Single iteration needed:

const arr = [
  {id: '1', name: 'name 1', age: 20},
  {id: '2', name: 'name 2', age: 21},
  {id: '2', name: 'name 3', age: 22},
  {id: '2', name: 'name 4', age: 23},
  {id: '3', name: 'name 5', age: 24},
  {id: '3', name: 'name 6', age: 25},
  {id: '4', name: 'name 7', age: 26},
  {id: '5', name: 'name 8', age: 27},
  {id: '5', name: 'name 9', age: 28},
  {id: '5', name: 'name 10', age: 29},
];

//keep track of how many times each id has been encountered
const counterPerRecord = new Map();

for (const record of arr) {
  //get count or default to zero
  const next = counterPerRecord.get(record.id) ?? 0;
  //update the count for next time we encounter the id
  counterPerRecord.set(record.id, next+1);
  
  //update the id
  record.id += `_${next}`;
}

console.log(arr);
.as-console-wrapper { max-height:100% !important; }

You only need a map to keep track of what the next instance for the next number to append to each id property. The first time it is zero, and it is increased every time you encounter the same id.

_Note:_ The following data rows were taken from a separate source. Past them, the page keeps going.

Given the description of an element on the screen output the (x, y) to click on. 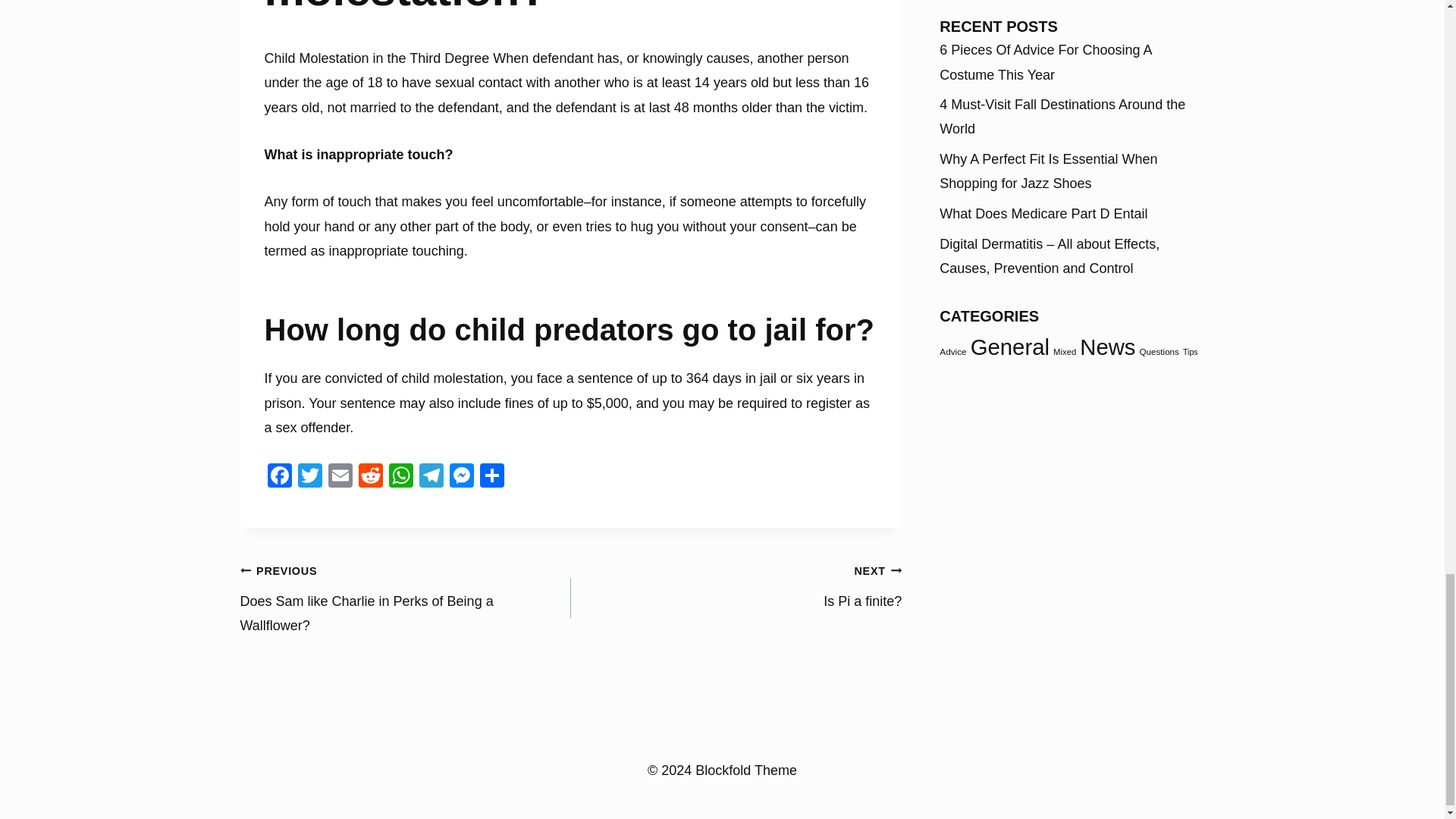
Reddit (370, 477)
Telegram (429, 477)
Reddit (370, 477)
Twitter (735, 585)
WhatsApp (309, 477)
Email (399, 477)
Messenger (339, 477)
Telegram (460, 477)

You can use somthing like this:

const arr = [
  { id: "1", name: "name 1", age: 20 },
  { id: "2", name: "name 2", age: 21 },
  { id: "2", name: "name 3", age: 22 },
  { id: "2", name: "name 4", age: 23 },
  { id: "3", name: "name 5", age: 24 },
  { id: "3", name: "name 6", age: 25 },
  { id: "4", name: "name 7", age: 26 },
  { id: "5", name: "name 8", age: 27 },
  { id: "5", name: "name 9", age: 28 },
  { id: "5", name: "name 10", age: 29 },
];

for (let i = arr.length - 1; i >= 0; i--) {
   arr[i].id = `${arr[i].id}_${arr.filter(el => el.id === arr[i].id).length - 1}`;
}

console.log(arr);

Notice: as @MrMythical mentioned, 1_0 is just 10, 1_1 is 11 and so on. So I transform ids into strings in example to avoid id duplications.

Warning: as @VLAZ and @Jeremy Thille noticed, this is expensive solution (O(n^2)) which is not acceptable for large data. For well-optimized solution (O(n)), use Map.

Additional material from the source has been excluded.